The Influence of Geometry on the Thermal Performance of Microchannels in Laminar Flow with Viscous Dissipation

Micro heat exchangers may achieve very high heat transfer coefficients thanks to their small dimensions and high area-to-volume ratio even in laminar flow, a highly desirable feature in many industrial applications. The main drawback of these devices is the high frictional losses-especially for liquid flows-that make viscous dissipation no longer negligible. In order to enhance heat transfer, modification of the channels cross-section is a viable strategy. In this work the fully developed steady laminar flow of a Newtonian liquid through a microchannel subject to uniform heat flux, uniform peripheral temperature boundary conditions in the presence of viscous dissipation is investigated.
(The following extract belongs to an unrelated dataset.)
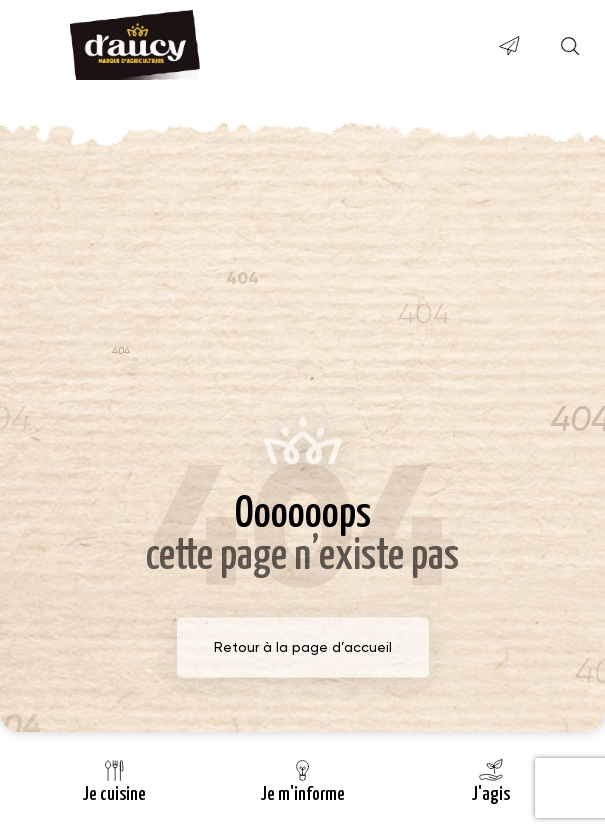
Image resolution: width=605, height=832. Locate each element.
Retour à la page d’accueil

Entropy generation numbers and the constrained total heat transfer area performance evaluation criterion are employed to assess the influence of smoothing the corners of an initially rectangular cross section, with an aspect ratio ranging from 1 to 0.03 under four different types of geometrical constraints. The governing equations and the results are expressed in nondimensional form, with the intensity of viscous dissipation being exemplified by the Brinkman number, which is demonstrated to increase its maximum allowable value when corners are smoothed. The results are reported as a function of the nondimensional radius of curvature and aspect ratio and show that smoothing the corners almost invariably brings an improvement for a fixed heated perimeter.